Here's a breakdown:
* Formal System: A formal system consists of:
* Alphabet: A set of symbols.
* Syntax: Rules for forming well-formed formulas (WFFs) from the alphabet. These are the "sentences" of the system.
* Axioms: A set of initial WFFs assumed to be true.
* Inference Rules: Rules for deriving new WFFs (theorems) from existing ones.
* Gödel Completeness (for First-Order Logic): A first-order logical system is *Gödel complete* if every logically valid sentence (a sentence that is true in all interpretations) is provable within the system. In simpler terms: if a statement is true according to the system's rules of logic, then the system can actually prove that statement.
* Completeness in other contexts: The notion of completeness can be adapted to other areas of mathematics. For example, in a specific mathematical theory (like group theory or number theory), a set of axioms is considered complete if it allows the derivation of all true statements expressible within that theory. However, this often implies a limitation on what can be expressed within the theory itself.

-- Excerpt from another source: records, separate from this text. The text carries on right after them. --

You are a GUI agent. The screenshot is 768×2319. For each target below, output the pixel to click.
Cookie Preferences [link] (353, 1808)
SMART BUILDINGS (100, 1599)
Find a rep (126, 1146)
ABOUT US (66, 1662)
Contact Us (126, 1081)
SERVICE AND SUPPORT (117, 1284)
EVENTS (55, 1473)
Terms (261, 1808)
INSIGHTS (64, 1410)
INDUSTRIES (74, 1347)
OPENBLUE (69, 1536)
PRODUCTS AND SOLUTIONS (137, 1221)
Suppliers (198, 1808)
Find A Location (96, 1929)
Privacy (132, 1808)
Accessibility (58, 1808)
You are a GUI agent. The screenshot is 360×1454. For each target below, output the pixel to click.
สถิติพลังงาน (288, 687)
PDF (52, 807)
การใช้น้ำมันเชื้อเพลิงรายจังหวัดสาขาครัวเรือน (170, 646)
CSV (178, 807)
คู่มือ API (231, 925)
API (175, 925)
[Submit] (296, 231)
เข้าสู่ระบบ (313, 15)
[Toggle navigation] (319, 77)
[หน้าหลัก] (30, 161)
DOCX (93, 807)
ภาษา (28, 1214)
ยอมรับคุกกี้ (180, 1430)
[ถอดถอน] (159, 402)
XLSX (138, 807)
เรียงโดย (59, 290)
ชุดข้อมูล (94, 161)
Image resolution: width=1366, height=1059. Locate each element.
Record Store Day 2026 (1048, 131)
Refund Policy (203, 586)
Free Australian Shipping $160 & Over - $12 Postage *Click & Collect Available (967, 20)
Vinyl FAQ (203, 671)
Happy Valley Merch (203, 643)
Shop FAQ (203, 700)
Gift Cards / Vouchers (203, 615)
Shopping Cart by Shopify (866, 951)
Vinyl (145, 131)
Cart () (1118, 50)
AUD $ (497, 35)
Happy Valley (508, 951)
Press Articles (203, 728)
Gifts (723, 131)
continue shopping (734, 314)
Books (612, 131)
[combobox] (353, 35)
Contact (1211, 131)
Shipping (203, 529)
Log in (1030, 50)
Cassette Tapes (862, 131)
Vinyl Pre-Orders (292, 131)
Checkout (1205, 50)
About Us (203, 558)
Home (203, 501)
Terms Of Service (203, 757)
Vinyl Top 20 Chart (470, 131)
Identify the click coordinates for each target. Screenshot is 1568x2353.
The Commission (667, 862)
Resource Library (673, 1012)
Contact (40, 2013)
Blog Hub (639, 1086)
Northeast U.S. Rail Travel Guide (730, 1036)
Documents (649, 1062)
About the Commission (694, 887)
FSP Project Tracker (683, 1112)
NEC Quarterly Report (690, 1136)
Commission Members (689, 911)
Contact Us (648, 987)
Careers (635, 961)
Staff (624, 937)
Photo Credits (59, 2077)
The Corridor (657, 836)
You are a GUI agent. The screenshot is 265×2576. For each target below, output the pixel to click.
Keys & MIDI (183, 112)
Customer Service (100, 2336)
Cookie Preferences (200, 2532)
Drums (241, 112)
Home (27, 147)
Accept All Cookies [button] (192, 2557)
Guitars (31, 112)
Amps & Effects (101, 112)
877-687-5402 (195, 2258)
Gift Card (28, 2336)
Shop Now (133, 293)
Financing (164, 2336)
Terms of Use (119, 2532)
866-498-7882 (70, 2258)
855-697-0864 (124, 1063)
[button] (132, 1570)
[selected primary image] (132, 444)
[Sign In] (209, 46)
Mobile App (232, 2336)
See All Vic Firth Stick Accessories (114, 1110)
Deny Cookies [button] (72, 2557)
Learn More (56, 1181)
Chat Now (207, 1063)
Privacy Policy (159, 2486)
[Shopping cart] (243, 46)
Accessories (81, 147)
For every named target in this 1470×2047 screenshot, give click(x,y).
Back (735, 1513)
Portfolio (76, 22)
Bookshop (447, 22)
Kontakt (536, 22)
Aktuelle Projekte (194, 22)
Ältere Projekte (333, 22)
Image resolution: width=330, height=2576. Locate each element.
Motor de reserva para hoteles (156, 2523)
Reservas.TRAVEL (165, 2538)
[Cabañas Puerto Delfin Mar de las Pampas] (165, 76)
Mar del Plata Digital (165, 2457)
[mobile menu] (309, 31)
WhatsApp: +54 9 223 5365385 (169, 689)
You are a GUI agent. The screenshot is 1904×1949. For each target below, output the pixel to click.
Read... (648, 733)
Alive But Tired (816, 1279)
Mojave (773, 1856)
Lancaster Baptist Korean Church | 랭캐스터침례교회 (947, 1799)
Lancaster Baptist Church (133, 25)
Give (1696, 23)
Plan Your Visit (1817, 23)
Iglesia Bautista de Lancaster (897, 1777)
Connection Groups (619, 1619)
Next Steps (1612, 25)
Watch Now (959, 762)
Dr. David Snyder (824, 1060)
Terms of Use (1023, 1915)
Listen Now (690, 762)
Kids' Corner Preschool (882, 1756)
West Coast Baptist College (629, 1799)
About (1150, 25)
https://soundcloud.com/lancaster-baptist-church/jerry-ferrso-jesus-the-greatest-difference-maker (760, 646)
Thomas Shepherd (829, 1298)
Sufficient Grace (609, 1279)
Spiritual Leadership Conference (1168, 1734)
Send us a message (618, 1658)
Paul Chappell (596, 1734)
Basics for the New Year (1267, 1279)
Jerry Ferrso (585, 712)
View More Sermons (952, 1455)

The crucial point about completeness: Gödel's incompleteness theorems show that sufficiently complex formal systems (those capable of expressing basic arithmetic) cannot be both complete and consistent. Consistency means that the system doesn't prove both a statement and its negation. Therefore, any sufficiently powerful consistent formal system will inevitably contain true statements that cannot be proven within the system. This means there's no single, perfectly complete mathematical system encompassing all of mathematics. Each system will have its own scope and limitations regarding completeness.